Recent western analysis and media depictions of the current state of affairs in Egypt have falsely framed the latest clashes between anti-Morsi protesters and pro-Morsi rallies as a result of an unholy alliance of upper class “elites”, liberals who are bitter due to successive losses at the ballots, and Mubarak-era holdovers grasping at any straws of hope for toppling a democratically elected Islamist president. Such facile characterization completely overlooks the key issues at the core of the current state of extreme polarization in Egyptian politics, misses the main reasons why people are pouring out onto the streets of Egypt again, and sets the current protests in a simplistic as well as fallacious mold of a clash between secularism and Islamism.
This misrepresentative narrative about the reasons behind the resurgence of mass popular dissent is not only a result of a flippant set of assumptions about what the current struggle in Egypt is fundamentally about, but is also rooted in long-standing and intellectually primeval presuppositions in the western psyche about the notions of freedom, rights and modalities of claiming both in Arab and predominantly Islamic societies. Far too many western pundits cast the ongoing sociopolitical chaos in post-revolution Egypt into preset idea-constructs about the Arab World. The term “Arab Spring” itself is steeped in such Orientalist patterns of thought, amalgamating the “Arabs” into a big, ideologically homogeneous mass based on which analysis that reek of patronizing overtones exist in a parallel moral universe, far away from the humanist traditions that western democracies pride their development on.
In making these errors in framing the politics of post-Mubarak Egypt, western media constructs stylized topologies of contention that fit the aforementioned Orientalist imagination, as well as reproduce – albeit indirectly – the fundamentally exclusionist yet ostensibly “authentic” narratives of post-revolution sociopolitical development, as preached stentorian by the Islamist ideologues from the mount of the hegemonic state apparatus which they inherited from those who were unseated in January 2011. What we are presented with, in effect, is a perverse confluence of western misanalysis of what is essentially a continuation of popular struggle against durable authoritarianism, and western discourse on freedom, human rights and inclusiveness.

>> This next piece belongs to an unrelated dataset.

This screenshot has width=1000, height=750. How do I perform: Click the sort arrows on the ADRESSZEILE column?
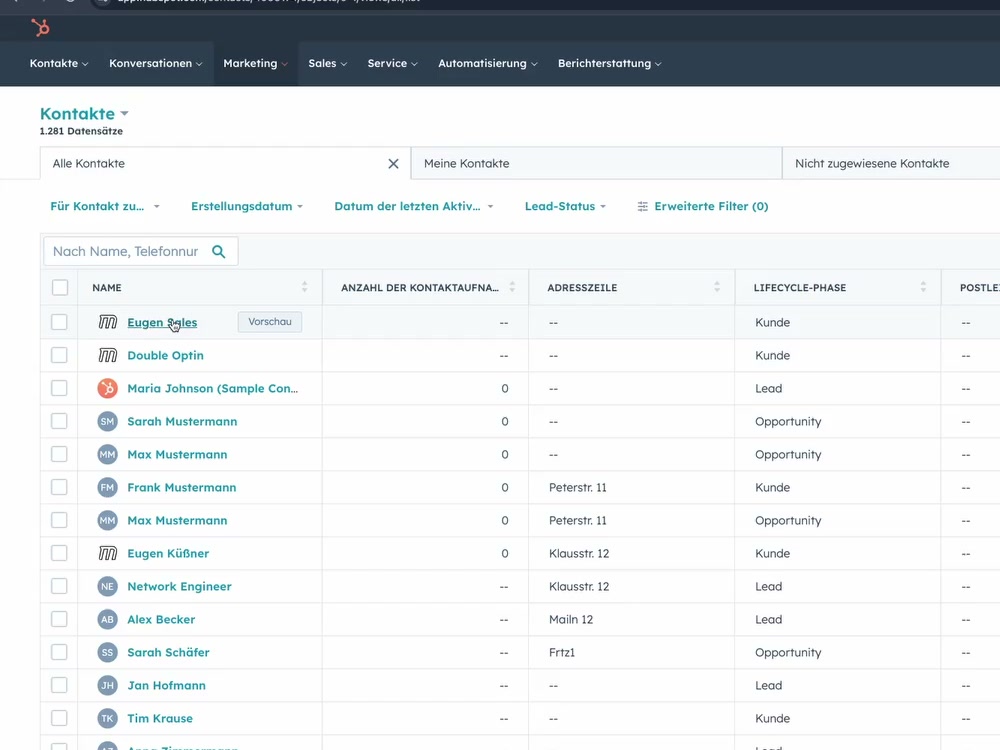click(716, 287)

What is taking place in Egypt right now is, simply, a continuation of mass dissidence against oppression under a different ideological heading. The Muslim Brotherhood is replicating the structures of tyranny of the past six decades. The revolution’s demands of “bread, freedom, and social justice” are being misappropriated by the neo-hegemons to pass an exclusionary constitution that undermines civil liberties and cements the structures of oppression and coercion deeper, as opposed to uprooting autocracy and reestablishing a social contract that prioritizes freedom, equality and justice as demanded by Egyptians who unseated Mubarak in early 2011.